● TEXTE FOURNI:
##############################

Lors d’une causerie avec un de nos grands commis de la superstructure politico-administrative, je m’indignais du comportement d’une équipe de travail dont on attendait une production intellectuelle. « Je ne comprends pas, pourquoi l’intellectuel africain refuse de réfléchir », avais-je dit à ce grand cadre. Comme toute réplique, il ne s’agit pas d’un refus de la réflexion, m’a-t-il dit. Selon lui, la triste et cruelle réalité est que l’intellectuel africain ne sait plus réfléchir.
Qu’il s’agisse de l’un ou l’autre point de vue, si être intellectuel, c’est utiliser judicieusement son savoir, son savoir-faire et son savoir-être avec détachement et responsabilité, au profit de la collectivité, quoique cela coûte, force est de constater que très réduit est ce cercle en Afrique et particulièrement au Mali. Ce courage intellectuel et moral reste, fort heureusement, le partage de quelques intellectuels qui laissent espérer que tout n’est pas perdu.
Il est à regretter, de ce qui précède, qu’en Afrique, les moyens intellectuels ne sont pas à la hauteur de la culture intellectuelle dès lors que « la gonflette mentale » de l’instruction et des diplômes n’est pas traduite en « gonflette musculaire » de production intellectuelle robustes utiles, en d’autres termes, en réflexions et en actions utiles fondées sur la réflexion. Toute chose qui réduit au qualificatif de simples instruits ceux qui, sous d’autres cieux, sont considérés comme étant des intellectuels.
Il s’agit là d’une irresponsabilité multidimensionnelle, synonyme de perte de temps et donc de ressources, car, après tant d’investissement dans la formation, le résultat escompté n’est point.
Une des preuves de ce déni de réflexion et de décision publique bien informée dans notre pays, reste cette déconvenue dans notre Loi Fondamentale. En effet, l’article 36 de la Constitution malienne du 12 janvier 1992 stipule : « En cas de vacance de la Présidence de la République pour quelque cause que ce soit ou d’empêchement absolu ou définitif constaté par la Cour Constitutionnelle……. Il est procédé à l’élection d’un nouveau Président pour une nouvelle période de cinq ans. L’élection du nouveau Président a lieu vingt et un jours au moins et quarante jours au plus après constatation officielle de la vacance ou du caractère définitif de l’empêchement ».
Comment nos juristes et experts constitutionnalistes ont pu entrainer le peuple dans cet irréalisme de délai en lui faisant voter une disposition qu’ils savent inconséquente et irréaliste. C’est un déni de réflexion et un mimétisme condamnable venant de personnes que la nation a formées afin qu’elles jouent pleinement leur partition du devoir national. Plus de cinquante ans après notre accession à l’indépendance, beaucoup trop de textes juridiques maliens portent ces stigmas honteux de copies des textes législatifs et réglementaires de « l’ancien maitre ». Lui au moins peut se contraindre dans un tel délai parce qu’en possession de moyens et de volonté. Pensez-vous qu’il soit possible à un seul pays de la sous-région ouest africaine d’organiser une élection présidentielle en 40 jours en cas de vacance de la Présidence ?

##############################

● DONNÉES ENREGISTRÉES:
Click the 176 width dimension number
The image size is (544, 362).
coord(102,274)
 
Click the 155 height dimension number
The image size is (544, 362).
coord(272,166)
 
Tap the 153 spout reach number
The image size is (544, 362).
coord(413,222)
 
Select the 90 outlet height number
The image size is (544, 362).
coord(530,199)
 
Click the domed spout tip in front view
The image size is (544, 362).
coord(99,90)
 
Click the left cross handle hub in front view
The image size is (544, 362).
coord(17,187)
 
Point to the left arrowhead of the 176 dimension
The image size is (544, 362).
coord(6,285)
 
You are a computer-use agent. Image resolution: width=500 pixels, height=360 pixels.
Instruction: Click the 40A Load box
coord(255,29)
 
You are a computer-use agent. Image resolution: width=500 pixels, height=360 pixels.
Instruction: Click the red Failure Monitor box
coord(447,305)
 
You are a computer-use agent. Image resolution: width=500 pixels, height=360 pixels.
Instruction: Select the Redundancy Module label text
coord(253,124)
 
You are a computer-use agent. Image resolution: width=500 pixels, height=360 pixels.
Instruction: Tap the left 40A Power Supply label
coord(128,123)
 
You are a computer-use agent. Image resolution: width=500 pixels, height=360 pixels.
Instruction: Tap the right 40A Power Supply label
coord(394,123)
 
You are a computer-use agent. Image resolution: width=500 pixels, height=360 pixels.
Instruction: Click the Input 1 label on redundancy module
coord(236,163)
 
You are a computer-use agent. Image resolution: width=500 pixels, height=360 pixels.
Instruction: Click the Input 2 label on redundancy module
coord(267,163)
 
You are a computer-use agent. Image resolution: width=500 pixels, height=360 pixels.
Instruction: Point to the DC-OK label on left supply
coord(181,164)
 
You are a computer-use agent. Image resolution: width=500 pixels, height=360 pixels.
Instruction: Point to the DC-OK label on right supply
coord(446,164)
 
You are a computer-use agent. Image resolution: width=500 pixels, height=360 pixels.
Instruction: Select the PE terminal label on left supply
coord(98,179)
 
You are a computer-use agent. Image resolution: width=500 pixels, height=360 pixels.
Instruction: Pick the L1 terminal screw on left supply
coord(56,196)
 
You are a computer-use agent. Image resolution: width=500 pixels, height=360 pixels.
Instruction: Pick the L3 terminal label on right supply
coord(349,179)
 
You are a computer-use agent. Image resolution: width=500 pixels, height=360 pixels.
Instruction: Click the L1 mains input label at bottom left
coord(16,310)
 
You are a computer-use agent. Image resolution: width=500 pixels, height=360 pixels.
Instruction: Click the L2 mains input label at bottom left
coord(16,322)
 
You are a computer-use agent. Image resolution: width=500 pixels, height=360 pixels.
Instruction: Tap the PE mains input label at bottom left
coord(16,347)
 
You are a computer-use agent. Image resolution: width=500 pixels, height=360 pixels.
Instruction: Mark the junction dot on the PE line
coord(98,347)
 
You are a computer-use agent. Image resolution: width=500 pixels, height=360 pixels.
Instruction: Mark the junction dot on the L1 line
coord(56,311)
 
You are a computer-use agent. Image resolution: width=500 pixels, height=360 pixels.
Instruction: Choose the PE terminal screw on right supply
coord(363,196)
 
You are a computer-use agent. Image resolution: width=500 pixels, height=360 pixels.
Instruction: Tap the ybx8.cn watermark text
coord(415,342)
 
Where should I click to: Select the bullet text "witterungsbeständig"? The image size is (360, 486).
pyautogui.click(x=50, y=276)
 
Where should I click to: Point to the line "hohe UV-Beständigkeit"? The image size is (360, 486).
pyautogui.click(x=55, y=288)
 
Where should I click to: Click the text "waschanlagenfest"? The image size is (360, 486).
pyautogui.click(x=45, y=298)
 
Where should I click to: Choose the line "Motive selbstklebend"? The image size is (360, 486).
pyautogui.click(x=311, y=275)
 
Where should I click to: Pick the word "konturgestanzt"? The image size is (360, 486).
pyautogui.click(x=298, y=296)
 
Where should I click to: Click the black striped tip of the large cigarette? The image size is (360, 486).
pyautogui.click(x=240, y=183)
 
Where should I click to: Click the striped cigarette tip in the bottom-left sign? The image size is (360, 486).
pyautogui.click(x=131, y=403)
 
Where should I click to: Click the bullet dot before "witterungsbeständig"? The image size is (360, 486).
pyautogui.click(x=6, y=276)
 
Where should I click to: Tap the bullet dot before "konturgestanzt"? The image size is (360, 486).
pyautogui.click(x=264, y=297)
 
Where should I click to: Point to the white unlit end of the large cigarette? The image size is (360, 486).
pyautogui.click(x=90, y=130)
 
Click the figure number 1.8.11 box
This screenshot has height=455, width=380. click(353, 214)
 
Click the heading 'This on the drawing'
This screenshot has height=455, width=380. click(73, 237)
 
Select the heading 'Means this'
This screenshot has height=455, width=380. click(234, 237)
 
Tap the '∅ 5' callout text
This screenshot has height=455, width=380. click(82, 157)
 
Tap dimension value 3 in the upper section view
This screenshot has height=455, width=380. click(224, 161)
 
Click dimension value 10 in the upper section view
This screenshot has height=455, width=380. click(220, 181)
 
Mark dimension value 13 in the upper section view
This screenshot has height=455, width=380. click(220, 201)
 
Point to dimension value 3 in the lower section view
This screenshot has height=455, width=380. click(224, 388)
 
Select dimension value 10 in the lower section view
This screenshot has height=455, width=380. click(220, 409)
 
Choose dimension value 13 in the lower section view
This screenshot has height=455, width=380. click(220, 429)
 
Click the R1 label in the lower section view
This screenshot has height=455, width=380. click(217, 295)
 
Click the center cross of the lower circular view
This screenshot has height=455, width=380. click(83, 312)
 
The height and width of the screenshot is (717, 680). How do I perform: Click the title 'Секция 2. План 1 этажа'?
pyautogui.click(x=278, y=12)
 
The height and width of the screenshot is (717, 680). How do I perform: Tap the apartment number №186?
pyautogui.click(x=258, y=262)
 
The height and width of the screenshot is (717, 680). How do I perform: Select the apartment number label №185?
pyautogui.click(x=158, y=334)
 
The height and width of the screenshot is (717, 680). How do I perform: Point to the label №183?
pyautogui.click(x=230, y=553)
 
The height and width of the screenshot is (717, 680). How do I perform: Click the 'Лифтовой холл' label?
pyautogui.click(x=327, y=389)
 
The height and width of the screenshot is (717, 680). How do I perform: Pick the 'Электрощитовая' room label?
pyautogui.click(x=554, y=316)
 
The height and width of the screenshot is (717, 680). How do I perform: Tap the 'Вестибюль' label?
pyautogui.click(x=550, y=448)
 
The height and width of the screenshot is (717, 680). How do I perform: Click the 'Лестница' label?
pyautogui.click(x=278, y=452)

##############################

● CONSIGNES:
1 - Pour chacune des affirmations (a), (b) et (c), indiquez par oui ou par non si elle concorde avec le texte sur l'intellectuel africain, puis citez à l'identique les mots du texte qui tranchent.
(a) L'article 36 de la Constitution malienne fixe à quarante jours au plus le délai de l'élection du nouveau Président après la constatation officielle de la vacance.
(b) D'après le grand cadre, l'intellectuel africain refuse de réfléchir.
(c) La Constitution malienne citée date du 12 janvier 1992.
2 - Reproduisez mot pour mot le passage du texte sur l'intellectuel africain qui commence à « Il est à regretter, de » et se termine à « étant des intellectuels. ».
Les items n'ont aucune utilité pour ce travail.

● RÉPONSES PAR TÂCHE:
1 -
(a) Oui : « quarante jours au plus après constatation officielle de la vacance ».
(b) Non : « il ne s’agit pas d’un refus de la réflexion » ; « l’intellectuel africain ne sait plus réfléchir ».
(c) Oui : « l’article 36 de la Constitution malienne du 12 janvier 1992 ».

2 -
Il est à regretter, de ce qui précède, qu’en Afrique, les moyens intellectuels ne sont pas à la hauteur de la culture intellectuelle dès lors que « la gonflette mentale » de l’instruction et des diplômes n’est pas traduite en « gonflette musculaire » de production intellectuelle robustes utiles, en d’autres termes, en réflexions et en actions utiles fondées sur la réflexion. Toute chose qui réduit au qualificatif de simples instruits ceux qui, sous d’autres cieux, sont considérés comme étant des intellectuels.